Consegna A —
Nella recensione del romanzo riportata qui sotto, quali personaggi della storia vengono chiamati per nome? Elencali tutti.
Consegna B —
Secondo la recensione del romanzo, in che anno si colloca l'episodio dell'adolescenza che Damiano rivive in flashback?
Consegna C —
Prosegui la recensione del romanzo, ripartendo subito dopo la sua ultima frase.

Testo proposto —
————
Tre amici adolescenti, lo scherzo di una notte nel bosco di una città spettrale. Venticinque anni dopo quegli eventi irrompono nel presente devastando la vita dei protagonisti, il bullo la spalla lo sfigato, in un crescendo di suspense: ma chi è davvero la vittima?

"Io sono fatto di passato come queste case, come il lago e la notte". Una cattiva azione compiuta con indifferenza in un tempo lontano, per esempio quando gli ormoni dell'adolescenza rispondevano a un codice tutto interno al gruppo dei pari (talora meglio identificato come branco), è il potente embrione di un romanzo poco "perbene". Il tempo dell'innocenza di Raul Montanari nasconde dietro un titolo innocuo il nocciolo cupo di una storia orribilmente verosimile. Quel nucleo "ostinato", che si forma nell'adolescenza e rimane inalterato da adulti, può diventare una colpa. Una pistola puntata alla tempia.

Freud più Hitchcock, uguale attacchi di panico. Perché come dice Shakespeare nel Macbeth (citato in incipit), "le paure che abbiamo davanti spaventano meno degli orrori immaginati". Fin dal prologo, il romanzo è costruito come un lungo nightmare. Un incubo che diventa ossessione per Damiano, voce narrante e asociale quarantenne uso a prendere la vita come una scorciatoia, costringendolo a rivangare in un doloroso flashback un episodio chiave della sua adolescenza.

Era il 1986. Ivan, l'amico più scafato che gli ha appena "prestato" la ragazza per iniziarlo al sesso, chiede manforte a Damiano per dare una lezione a quel figlio di papà di Ermanno. Per evitare spargimenti di sangue, senza pensarci Damiano butta lì la proposta di un gioco un po' sadico che si concluderà tragicamente con una sinistra profezia formulata da Regine, la madre-strega di Ermanno.
————
Sezione dati —
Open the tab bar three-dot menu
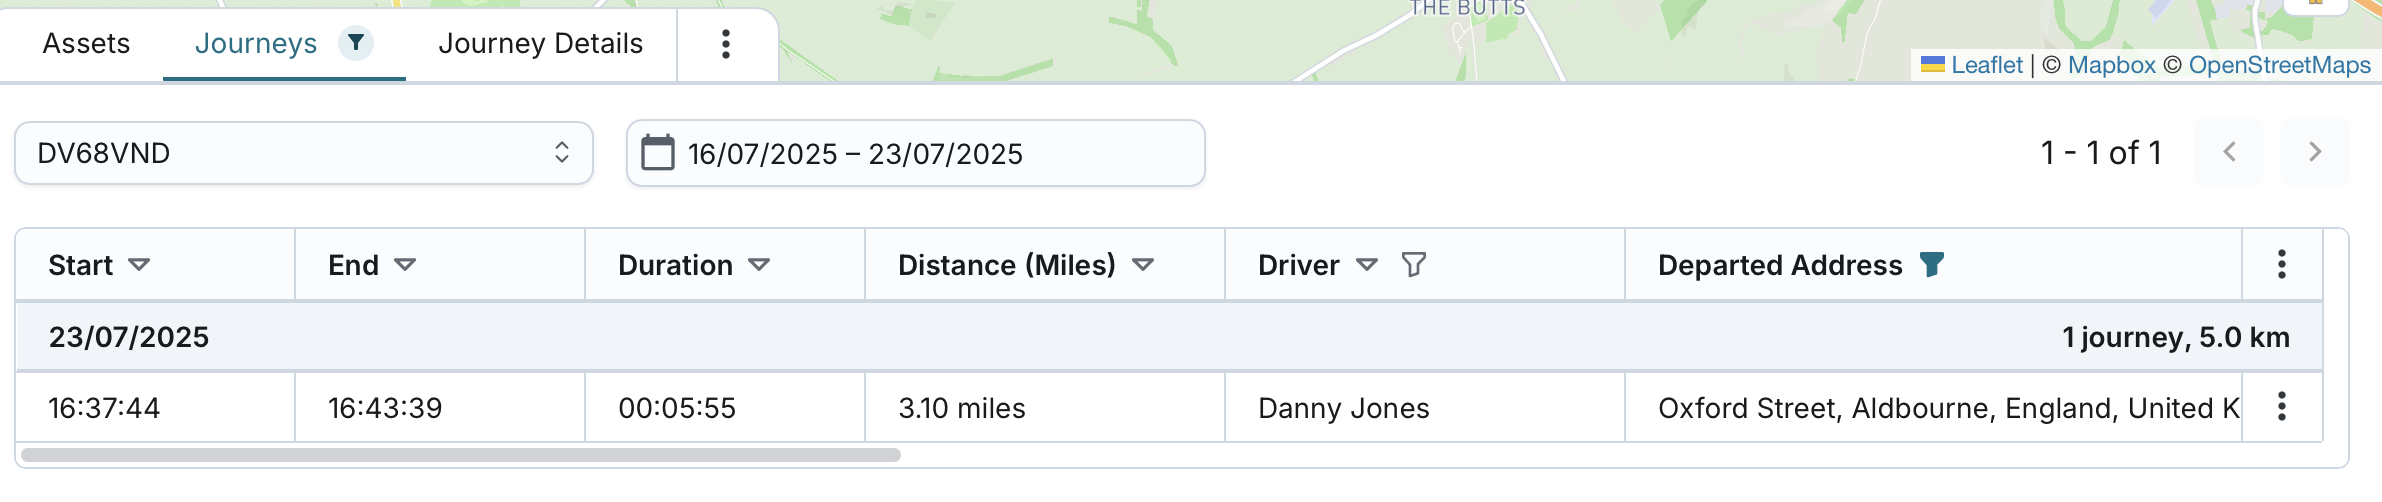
————
Risposta A —
Damiano, Ivan, Ermanno, Regine

Risposta B —
Nel 1986.

Risposta C —
Il sub plot del romanzo è un viaggio negli inferi urbani di Milano. Città maledetta, città matrigna devastata dal cemento e dall'indifferenza, coi cantieri sbucati come bubboni che hanno ricoperto di detriti tutti quegli spazi su cui ancora vent'anni fa i ragazzini dribblavano i compagni. Viverci è un "condensato dell'orrore" eppure Il tempo dell'innocenza è un rabbioso atti d'amore verso la metropoli più introversa e maltrattata d'Europa. Non a caso Damiano è un attivista del CCA, il Clan dei Ciclisti Aggressivi, grottesco manifesto della guerra quotidiana che imperversa davvero fra le vie intossicate di cultura motoristica (è di qualche settimana fa la dichiarazione dell'editrice di una celebre rivista di automobili: "I ciclisti? Sono arroganti, li tirerei sotto tutti").

Da Milano al lago d'Iseo i riflettori si spostano a inquadrare una quinta di eventi e personaggi stereotipati come nel più classico dei brutti sogni. Maggiordomi guardiaspalle di stampo nazista, lo yuppi rampante evolutosi in politico corrotto, la ragazza anoressica e il palestrato violento, la vecchia fiamma che riappare, quarantenni in carriera a caccia di sesso bulimico, fra una corsia d'ospedale e l'attesa di un donatore, esoterismo da strapazzo e merdose vite di provincia.

Un teatro costruito ad arte da Montanari per mantenere grigia la zona che l'uomo senza qualità è costretto a esplorare: la coscienza e il suo doppio, l'inconscio dal torbido rimosso e dai paradossi ubiqui. Lì, forse, c'è (ci sarà o più probabilmente ci fu) anche il tempo dell'innocenza.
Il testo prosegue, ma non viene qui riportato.